→ **WHAT THIS TASK INVOLVES**:
In the data below, which lines hold the word "computer"? Copy them.

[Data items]
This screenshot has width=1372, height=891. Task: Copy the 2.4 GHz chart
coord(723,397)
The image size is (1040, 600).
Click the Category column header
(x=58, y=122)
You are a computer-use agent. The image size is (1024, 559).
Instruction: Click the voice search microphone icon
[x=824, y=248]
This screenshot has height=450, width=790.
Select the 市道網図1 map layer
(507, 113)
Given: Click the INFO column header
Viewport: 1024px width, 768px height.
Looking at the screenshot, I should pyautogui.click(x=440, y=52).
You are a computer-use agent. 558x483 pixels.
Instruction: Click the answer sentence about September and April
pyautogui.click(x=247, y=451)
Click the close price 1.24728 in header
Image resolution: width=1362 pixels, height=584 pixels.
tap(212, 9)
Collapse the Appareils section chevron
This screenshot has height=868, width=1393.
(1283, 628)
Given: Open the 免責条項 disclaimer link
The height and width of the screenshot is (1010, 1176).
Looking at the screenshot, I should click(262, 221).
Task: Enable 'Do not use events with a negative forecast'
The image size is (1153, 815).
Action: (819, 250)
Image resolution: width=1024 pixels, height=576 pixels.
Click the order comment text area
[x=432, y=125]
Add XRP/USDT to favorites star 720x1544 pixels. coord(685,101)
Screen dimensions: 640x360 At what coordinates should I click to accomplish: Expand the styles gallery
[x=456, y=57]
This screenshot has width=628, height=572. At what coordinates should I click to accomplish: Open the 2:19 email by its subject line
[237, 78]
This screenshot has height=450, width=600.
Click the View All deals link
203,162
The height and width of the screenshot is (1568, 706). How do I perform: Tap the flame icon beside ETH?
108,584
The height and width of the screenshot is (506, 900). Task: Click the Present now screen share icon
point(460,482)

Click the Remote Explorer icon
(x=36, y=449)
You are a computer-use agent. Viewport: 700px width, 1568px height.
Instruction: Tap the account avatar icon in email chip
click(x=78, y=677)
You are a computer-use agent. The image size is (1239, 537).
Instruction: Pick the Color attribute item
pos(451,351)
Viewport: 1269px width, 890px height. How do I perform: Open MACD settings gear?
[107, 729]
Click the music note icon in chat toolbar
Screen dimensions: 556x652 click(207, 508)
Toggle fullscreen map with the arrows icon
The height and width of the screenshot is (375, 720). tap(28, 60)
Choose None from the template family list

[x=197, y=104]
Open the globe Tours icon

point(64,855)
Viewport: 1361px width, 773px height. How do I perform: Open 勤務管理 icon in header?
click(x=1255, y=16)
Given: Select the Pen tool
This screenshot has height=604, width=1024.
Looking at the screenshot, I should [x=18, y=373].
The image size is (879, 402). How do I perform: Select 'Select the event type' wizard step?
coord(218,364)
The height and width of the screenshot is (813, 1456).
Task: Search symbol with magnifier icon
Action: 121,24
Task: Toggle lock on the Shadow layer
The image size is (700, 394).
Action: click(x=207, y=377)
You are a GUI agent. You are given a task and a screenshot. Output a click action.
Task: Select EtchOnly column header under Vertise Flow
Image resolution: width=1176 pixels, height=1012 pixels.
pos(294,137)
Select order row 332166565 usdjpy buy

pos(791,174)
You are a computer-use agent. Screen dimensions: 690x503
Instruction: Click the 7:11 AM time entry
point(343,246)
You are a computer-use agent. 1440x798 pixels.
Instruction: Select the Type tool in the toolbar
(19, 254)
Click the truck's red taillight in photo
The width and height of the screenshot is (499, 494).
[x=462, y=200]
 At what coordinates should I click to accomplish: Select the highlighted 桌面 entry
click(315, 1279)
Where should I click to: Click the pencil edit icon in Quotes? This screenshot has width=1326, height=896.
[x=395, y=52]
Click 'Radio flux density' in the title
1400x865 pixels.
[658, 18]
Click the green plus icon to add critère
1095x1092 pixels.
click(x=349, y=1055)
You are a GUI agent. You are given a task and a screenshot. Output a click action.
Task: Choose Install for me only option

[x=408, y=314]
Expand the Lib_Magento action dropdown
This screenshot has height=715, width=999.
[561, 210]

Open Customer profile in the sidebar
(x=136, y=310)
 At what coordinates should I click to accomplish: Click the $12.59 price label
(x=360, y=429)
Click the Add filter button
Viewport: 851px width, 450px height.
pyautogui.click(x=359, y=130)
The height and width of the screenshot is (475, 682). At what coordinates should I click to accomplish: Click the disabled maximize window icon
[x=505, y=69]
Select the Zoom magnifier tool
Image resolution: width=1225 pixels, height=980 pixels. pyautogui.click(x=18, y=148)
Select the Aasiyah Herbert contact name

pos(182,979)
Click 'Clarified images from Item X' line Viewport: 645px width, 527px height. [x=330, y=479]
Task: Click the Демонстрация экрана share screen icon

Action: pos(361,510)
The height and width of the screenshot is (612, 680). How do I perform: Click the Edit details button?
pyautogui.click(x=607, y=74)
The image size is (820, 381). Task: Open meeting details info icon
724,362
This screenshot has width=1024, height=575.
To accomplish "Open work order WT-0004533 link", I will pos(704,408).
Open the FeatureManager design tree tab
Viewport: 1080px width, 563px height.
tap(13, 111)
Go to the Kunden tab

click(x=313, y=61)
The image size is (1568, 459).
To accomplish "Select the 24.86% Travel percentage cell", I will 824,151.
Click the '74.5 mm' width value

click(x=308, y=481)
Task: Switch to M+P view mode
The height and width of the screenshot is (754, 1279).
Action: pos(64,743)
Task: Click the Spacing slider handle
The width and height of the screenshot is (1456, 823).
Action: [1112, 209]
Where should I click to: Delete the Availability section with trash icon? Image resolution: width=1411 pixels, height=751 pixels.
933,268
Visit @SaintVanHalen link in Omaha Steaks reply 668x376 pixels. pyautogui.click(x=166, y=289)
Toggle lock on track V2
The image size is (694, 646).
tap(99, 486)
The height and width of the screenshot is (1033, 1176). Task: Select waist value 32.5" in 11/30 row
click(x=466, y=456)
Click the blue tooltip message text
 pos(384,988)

→ **ANSWER TO THE PROBLEM**:
You are a computer-use agent. The image size is (1024, 559).
You are a computer-use agent. 558x483 pixels.
You are a computer-use agent. Viewport: 700px width, 1568px height.
You are a computer-use agent. The image size is (1239, 537).
You are a computer-use agent. Screen dimensions: 690x503
You are a computer-use agent. 1440x798 pixels.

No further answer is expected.